![]() | ![]() |
Today there was again a not immediately understandable error in the Kubernetes cluster. I have an OKD (OpenShift) cluster 4.5 with 3 masters and 2 workers running here.
After a number of nodes became unavailable, I rebooted the entire cluster once. Unfortunately, the initiated reboot took a long time for some nodes. Therefore, I restarted individual nodes via hard reset without further ado.
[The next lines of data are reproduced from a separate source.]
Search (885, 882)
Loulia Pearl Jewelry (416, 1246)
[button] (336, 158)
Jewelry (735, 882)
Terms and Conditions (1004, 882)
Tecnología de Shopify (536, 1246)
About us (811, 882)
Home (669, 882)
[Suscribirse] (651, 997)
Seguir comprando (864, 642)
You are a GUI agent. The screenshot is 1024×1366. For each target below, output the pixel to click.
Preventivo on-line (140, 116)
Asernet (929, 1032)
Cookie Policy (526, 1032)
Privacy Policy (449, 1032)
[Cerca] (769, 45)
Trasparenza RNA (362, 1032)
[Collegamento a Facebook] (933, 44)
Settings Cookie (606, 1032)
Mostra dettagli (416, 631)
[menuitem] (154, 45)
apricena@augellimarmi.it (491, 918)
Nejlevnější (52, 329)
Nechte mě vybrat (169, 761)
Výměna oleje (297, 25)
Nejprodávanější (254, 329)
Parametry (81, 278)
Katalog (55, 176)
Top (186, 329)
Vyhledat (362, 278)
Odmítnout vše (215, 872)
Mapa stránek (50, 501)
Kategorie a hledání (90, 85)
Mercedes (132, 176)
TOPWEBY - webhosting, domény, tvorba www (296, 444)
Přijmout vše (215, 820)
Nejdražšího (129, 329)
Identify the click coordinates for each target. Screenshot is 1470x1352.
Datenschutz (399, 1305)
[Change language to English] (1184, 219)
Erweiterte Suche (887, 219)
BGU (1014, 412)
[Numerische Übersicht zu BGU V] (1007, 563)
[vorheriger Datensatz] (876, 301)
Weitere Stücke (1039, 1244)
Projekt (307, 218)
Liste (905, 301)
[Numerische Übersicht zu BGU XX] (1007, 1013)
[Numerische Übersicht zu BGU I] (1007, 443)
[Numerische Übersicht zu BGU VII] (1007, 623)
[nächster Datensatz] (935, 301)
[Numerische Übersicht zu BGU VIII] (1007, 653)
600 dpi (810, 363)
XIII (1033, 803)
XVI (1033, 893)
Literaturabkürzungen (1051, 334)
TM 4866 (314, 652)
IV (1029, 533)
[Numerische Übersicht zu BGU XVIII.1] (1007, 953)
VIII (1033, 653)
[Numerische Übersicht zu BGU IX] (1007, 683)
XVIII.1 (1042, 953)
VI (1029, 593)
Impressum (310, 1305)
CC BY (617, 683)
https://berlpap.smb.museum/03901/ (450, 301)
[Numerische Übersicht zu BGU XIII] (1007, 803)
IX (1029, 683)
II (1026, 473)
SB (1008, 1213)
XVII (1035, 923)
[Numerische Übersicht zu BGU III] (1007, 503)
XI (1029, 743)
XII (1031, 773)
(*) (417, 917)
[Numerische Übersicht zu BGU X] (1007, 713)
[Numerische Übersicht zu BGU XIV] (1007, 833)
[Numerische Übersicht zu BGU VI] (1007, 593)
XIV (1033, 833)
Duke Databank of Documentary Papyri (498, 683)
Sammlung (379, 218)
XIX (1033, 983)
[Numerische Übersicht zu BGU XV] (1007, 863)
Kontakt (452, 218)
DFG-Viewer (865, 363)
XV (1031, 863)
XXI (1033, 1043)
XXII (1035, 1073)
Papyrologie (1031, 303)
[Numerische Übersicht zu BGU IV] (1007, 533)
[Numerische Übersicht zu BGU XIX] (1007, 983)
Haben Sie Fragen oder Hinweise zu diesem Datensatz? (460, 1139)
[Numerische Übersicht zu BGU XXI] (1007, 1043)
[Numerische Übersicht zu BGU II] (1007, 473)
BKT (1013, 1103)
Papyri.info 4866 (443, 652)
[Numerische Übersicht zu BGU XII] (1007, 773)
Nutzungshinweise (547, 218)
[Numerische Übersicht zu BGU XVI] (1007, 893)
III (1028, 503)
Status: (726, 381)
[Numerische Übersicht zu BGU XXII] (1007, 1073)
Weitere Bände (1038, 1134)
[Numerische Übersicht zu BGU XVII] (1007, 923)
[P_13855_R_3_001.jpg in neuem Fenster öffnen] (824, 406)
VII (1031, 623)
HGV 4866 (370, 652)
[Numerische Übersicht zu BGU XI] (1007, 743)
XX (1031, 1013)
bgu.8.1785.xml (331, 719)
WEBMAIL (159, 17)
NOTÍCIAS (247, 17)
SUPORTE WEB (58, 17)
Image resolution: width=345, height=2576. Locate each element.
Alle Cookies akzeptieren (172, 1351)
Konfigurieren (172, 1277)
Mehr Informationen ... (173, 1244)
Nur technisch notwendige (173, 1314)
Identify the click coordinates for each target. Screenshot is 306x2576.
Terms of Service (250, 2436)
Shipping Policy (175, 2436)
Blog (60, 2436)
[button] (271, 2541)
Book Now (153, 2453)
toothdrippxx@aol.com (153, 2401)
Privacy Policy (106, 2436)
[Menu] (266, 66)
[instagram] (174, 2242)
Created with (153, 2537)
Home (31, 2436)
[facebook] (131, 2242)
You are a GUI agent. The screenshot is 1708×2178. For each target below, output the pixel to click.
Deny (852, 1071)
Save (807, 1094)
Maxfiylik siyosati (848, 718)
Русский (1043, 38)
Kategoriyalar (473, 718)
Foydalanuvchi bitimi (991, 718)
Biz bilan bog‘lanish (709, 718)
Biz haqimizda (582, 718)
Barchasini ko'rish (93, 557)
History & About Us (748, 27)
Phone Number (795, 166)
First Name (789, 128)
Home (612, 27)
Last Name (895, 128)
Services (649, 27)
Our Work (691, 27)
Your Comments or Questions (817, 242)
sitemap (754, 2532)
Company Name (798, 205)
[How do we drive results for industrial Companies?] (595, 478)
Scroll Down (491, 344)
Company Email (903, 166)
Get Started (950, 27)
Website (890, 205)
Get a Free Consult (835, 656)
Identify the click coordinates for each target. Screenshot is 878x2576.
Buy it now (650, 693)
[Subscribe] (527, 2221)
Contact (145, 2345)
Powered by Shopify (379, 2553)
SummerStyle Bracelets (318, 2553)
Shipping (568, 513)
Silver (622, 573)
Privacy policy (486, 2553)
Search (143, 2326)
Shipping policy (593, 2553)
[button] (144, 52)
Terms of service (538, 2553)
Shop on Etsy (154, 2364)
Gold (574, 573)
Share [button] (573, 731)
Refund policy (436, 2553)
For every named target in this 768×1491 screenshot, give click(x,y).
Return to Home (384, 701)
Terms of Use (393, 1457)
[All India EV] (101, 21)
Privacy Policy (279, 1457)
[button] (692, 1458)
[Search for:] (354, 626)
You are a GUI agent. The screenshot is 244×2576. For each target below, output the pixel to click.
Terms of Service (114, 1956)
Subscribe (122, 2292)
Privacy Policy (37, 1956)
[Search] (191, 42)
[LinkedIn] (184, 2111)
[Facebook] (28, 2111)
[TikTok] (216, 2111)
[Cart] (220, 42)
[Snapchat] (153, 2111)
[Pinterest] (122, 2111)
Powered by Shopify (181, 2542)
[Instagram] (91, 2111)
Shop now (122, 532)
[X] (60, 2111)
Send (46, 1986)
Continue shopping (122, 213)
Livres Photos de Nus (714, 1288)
After all nodes were restarted and in „Ready“ status, one of the nodes could not start pods
So it was off to troubleshoot on the node and in the cluster. First, I look at which pods cannot be started:
oc get pod --all-namespaces -o wide
And see that all cannot be started on the same host. So look a little closer at the pod:
oc describe pod -n <namespacevompod> <podname>
And see here the following error:
Failed to create pod sandbox: rpc error: code = Unknown desc = error creating pod sandbox with name "XXXX": layer not known
That doesn’t get me much further now. So I go via SSH to the node. Here I check if all services are running
systemctl
And see that the service „nodeip-configuration.service“ is failed. So take a closer look here:
systemctl status nodeip-configuration.service
And here the following error message appears:
podman[11387]: Error: error creating container storage: layer not known
Now it is at least clearer which „layer“ is meant here. So it should be a storage layer. So I asked Google again and found an entry:
https://bugzilla.redhat.com/show_bug.cgi?id=1857224
Ok. Apparently the node took the hard reset badly and everything is no longer clean under „/var/lib/containers“. So I follow the recommendation:
systemctl stop kubelet
systemctl stop crio
rm -rf /var/lib/containers/
systemctl start crio
systemctl start kubelet
And voila, the pods on the node can start again!